Pinellas County middle schools will begin the second semester today under a legal cloud that has been gathering for months.
The teachers union is expected to file a lawsuit this morning intended to kill a new seven-period middle school schedule that, according to an arbitrator, violates the teachers' contract.
The district, meanwhile, took its own action late Monday by stating that it is at an impasse with the union over the schedule, a formal declaration that typically leads to mediation.
In short, the sides are proposing two very different ways of settling a long-running dispute. But it was unclear Monday which method would take precedence — battling it out in court or talking it out with a third party.

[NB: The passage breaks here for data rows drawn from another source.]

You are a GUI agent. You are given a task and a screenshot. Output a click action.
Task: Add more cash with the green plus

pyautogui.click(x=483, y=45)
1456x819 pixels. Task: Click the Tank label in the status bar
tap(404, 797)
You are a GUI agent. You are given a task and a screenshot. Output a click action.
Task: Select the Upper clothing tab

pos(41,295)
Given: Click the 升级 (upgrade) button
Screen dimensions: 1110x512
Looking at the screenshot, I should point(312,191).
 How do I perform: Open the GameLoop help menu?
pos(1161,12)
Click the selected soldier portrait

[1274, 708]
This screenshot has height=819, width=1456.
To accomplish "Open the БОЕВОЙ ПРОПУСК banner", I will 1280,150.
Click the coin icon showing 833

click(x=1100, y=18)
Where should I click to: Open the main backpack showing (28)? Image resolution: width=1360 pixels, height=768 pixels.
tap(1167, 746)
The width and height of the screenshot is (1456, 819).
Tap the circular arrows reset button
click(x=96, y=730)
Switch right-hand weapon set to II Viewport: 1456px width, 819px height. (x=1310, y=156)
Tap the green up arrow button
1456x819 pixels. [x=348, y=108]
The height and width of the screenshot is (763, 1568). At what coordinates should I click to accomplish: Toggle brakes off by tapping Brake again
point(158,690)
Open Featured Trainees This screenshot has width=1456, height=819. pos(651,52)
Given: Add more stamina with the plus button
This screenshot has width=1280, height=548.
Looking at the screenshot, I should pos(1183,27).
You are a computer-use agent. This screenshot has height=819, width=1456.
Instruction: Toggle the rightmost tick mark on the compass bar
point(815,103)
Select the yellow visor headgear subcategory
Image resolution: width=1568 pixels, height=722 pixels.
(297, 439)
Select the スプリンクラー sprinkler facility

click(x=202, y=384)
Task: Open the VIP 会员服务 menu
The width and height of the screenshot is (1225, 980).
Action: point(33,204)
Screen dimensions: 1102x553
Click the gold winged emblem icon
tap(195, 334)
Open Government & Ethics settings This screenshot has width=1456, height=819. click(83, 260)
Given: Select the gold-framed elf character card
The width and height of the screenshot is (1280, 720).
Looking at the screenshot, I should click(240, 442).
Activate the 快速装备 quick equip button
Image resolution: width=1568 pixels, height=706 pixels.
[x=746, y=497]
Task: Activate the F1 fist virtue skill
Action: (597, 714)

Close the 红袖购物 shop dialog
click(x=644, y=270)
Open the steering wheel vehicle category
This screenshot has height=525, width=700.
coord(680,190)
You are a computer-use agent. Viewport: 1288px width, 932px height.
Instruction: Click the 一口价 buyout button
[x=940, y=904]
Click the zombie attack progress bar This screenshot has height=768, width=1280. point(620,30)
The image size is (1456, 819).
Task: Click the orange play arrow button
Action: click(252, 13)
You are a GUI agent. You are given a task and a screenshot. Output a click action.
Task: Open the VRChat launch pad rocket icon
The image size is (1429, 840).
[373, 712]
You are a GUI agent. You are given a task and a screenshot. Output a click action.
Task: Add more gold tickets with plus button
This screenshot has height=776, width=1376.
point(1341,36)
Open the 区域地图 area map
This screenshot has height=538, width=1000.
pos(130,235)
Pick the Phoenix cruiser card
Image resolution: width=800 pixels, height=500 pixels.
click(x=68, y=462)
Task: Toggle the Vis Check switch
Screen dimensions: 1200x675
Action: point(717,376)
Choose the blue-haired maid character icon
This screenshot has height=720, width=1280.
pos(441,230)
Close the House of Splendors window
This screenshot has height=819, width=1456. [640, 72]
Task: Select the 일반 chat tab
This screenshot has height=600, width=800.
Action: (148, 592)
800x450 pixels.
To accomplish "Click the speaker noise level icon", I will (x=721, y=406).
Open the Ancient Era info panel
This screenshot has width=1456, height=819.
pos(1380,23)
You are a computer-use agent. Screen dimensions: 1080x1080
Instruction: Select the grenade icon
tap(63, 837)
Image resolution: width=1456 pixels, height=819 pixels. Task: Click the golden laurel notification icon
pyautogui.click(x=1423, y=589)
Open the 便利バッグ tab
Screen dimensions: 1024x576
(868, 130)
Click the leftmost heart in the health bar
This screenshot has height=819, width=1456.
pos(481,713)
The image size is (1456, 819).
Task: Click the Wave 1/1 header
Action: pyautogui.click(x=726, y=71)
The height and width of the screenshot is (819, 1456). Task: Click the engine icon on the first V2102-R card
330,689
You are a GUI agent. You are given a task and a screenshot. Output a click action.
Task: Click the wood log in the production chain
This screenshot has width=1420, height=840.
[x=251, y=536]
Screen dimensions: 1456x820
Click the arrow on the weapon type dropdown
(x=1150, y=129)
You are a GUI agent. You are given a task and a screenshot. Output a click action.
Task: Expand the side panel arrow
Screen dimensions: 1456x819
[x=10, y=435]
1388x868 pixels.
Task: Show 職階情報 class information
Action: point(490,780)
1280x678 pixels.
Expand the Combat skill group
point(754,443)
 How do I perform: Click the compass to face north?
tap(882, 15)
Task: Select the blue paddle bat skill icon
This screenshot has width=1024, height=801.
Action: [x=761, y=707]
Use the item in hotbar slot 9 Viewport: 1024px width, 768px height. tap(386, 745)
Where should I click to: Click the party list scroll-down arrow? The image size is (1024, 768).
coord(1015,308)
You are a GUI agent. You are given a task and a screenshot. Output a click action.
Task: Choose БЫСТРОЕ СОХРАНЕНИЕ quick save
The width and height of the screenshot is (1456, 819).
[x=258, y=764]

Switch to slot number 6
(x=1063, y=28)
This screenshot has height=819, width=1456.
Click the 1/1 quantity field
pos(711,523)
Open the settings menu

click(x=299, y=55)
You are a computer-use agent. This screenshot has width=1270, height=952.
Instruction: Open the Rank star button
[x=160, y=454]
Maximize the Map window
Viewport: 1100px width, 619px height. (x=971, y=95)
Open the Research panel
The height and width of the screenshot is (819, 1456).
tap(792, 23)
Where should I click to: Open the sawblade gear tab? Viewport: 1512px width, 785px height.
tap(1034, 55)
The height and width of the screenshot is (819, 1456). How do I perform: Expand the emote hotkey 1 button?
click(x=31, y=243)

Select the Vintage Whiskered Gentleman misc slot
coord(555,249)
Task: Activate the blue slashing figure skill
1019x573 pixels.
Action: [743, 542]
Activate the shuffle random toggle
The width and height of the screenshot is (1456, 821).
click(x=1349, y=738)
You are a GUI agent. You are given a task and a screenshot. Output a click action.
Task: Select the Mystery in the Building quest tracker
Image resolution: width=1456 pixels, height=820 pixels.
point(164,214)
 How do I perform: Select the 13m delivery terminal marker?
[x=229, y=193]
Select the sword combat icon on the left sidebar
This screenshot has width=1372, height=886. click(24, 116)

Either way, officials said schools would be untouched today and operate as usual. But the outcome could eventually affect students and teachers.
If a judge ordered the district to return to the old six-period day this semester, the district says Pinellas' 22,000 middle school students would face major disruptions.
Lost electives could keep some from advancing to high school or getting into magnet programs, and the schedules would be turned on their heads just before the Florida Comprehensive Assessment Test — consequences superintendent Julie Janssen called unacceptable.
Yet if the arbitrator's decision is not enforced, the union says, about 1,500 middle school teachers would be victims of a galling contract violation that consigns them to work harder and lose lesson planning time, all for the same pay.
"We're simply asking the judge to confirm the arbitrator's (decision)," said Mark Herdman, the union's lawyer.
Not even the School Board is of one mind on the issue.
"I guess it's just the teacher in me but I'm siding with the teachers in this," said board member Janet Clark, a former middle school teacher. "I have to. We have a contract, and I think the district has violated the contract."
Board chairwoman Peggy O'Shea said both sides have good arguments, but added that mediating the dispute while keeping the new schedule intact was best for students.
"Both sides have a common commitment and that's the kids," she said.
The issue goes back to June, when the School Board approved the schedule change as a budget-cutting measure, but also as a way to reform middle schools and meet state mandates. The district lengthened the school day by 14 minutes and added a seventh period that made room for state-mandated PE and remedial courses.
The change also cleared space for elective courses that are said to get students more engaged in school before they hit high school, when many start to lose interest and drop out.
But in tough budget times the measure saved $2.2-million, allowing the district to comply with the class size amendment without hiring more teachers.
Starting in August, middle school teachers were required to teach six classes instead of the maximum of five called for in their contract.
On Nov. 26, an arbitrator ruled that the new schedule violated the contract and ordered the district to return to the six-period schedule by today. Instead, the district focused on a nonbinding portion of the ruling in which the arbitrator expressed concern about the district's budget crisis and hoped for a compromise.
Janssen "is faced with a Hobson's choice. And if she's going to err, it's on the side of protecting students," School Board attorney Jim Robinson said. "It's not as if we're being cocky and just ignoring the arbitrator's award."